Saturday, May 7, 2011

Pasta Twist Salad

When I was a starving student, I used to make cold pasta salad with mayonnaise for dinner all the time. It was an inexpensive, satisfying meal. Back in those days, there was little more to it than pasta, mayo, salt, and pepper (plus a little grated cheese if I was lucky). These days, I make a more elaborate version of cold pasta salad, loaded with goodies, that is a terrific addition to barbecue and summer picnic meals.


16 oz. spiral pasta (use rice pasta for the gluten-free version)
1 finely chopped red pepper
½ c. finely chopped onion or 1 tbsp. onion powder/granules
¾ c. finely chopped celery
½ c. sliced black olives
½ c. mayonnaise (more if desired)
½ tsp. black pepper
1 tsp. dill weed
1 tsp. paprika
salt to taste
1 c. grated parmesan or cheddar cheese on the side (optional)


Boil the pasta until it is done. When it is cooked, rinse it with cold water. Add the mayonnaise and the powdered herbs/spices.

Chop the vegetables into small pieces. Use fresh dill if possible. Add them to the pasta salad and toss the ingredients together so that they are thoroughly combined. Adjust the amount of mayo to suit your taste. This dish can be made vegan by using a vegan mayo.

The grated cheese makes a lovely addition as a topping if desired.

Eat well, be well, live deliciously!

Monday, May 2, 2011

Green Treat Sauté

Kale, collards, green beans, and red peppers – it doesn’t get much better than this for health or pleasure. My grandmother used to say “put butter and garlic on anything and it will taste delicious.” I expect she’s right. If you don’t do dairy, then olive oil can be substituted for the butter. Any way you choose to do this recipe, it really is a green treat.
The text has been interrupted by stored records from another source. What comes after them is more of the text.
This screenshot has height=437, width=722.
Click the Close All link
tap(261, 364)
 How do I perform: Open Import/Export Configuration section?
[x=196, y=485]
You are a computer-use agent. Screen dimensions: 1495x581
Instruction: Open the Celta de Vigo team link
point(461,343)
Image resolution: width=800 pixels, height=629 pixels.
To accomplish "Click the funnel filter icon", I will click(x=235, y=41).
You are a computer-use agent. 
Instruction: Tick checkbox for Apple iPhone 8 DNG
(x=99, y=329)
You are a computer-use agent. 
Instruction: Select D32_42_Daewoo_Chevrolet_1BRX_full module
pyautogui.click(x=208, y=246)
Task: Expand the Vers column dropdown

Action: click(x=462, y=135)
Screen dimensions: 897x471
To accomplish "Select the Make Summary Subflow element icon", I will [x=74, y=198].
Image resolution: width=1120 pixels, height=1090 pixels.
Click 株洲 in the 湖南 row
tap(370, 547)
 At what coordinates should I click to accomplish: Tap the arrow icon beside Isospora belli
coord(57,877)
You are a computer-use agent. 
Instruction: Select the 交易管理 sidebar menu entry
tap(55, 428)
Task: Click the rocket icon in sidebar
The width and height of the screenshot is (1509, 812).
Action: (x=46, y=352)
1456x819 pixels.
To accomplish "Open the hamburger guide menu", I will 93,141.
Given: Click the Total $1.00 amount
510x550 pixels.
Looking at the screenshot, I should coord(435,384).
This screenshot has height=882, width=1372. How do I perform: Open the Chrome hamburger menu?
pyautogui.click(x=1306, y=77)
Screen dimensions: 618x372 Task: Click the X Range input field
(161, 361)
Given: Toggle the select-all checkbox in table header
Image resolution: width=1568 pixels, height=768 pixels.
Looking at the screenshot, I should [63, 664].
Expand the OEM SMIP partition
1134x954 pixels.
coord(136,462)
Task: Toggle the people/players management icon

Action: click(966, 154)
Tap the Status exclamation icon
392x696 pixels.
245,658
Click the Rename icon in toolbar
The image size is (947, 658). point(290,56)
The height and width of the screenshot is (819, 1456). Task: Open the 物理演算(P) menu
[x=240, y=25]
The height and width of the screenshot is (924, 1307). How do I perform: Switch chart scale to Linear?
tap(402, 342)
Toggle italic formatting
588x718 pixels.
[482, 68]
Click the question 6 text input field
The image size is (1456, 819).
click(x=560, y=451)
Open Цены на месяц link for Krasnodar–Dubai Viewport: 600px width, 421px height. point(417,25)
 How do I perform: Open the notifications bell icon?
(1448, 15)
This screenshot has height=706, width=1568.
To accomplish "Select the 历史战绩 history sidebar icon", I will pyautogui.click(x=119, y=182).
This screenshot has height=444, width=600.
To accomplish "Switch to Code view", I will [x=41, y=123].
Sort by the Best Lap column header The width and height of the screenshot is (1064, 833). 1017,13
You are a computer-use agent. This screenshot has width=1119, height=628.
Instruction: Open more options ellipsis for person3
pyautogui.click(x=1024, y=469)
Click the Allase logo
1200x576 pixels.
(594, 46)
1 bunch of collard greens (see below for preparation instructions)
1 bunch of kale (see below for preparation instructions)
1 lb. green beans
½ red pepper
2-3 tbsp. butter or olive oil
2 crushed cloves of garlic
1 tbsp. lemon juice
Black pepper and salt to taste


Fill a pot with enough water to amply cover the collards once they are chopped and bring the water to a boil.

Remove the central stem from the collards. Place 4-6 leaves on top of each other and roll them up width-wise into a tight tube, then slice them into thin strips. Follow this pattern with all the collards until they are all cut into thin shreds. When the water comes to a boil, simmer the collards, uncovered, for 6 minutes. After the collards have cooked for 6 minutes, toss them in a colander and rinse them with cold water to instantly stop them from cooking any further.

Remove the central stem from the kale. Place 4-6 leaves on top of each other and roll them up width-wise into a tight tube, then slice them into thin strips. Follow this pattern with all the kale until it is cut into thin shreds.

Snap the ends off the green beans and chop them into short lengths less than an inch long. Chop the half a red pepper into small bits.

Put the oil/butter into a deep dish frying pan and bring it to a high heat, then turn it back to medium and place the crushed garlic, red pepper, and kale in the pan. Sauté the vegetables, turning gently, for 2-3 minutes (until the red peppers soften). Add the collards and the lemon juice and mix to combine the veggies. Continue to sauté for another couple of minutes, until the collards warm back up. Add pepper and salt to taste. This dish is best if served immediately. It is an excellent companion dish to pasta, rice, and/or beans.

Eat well, be well, live deliciously!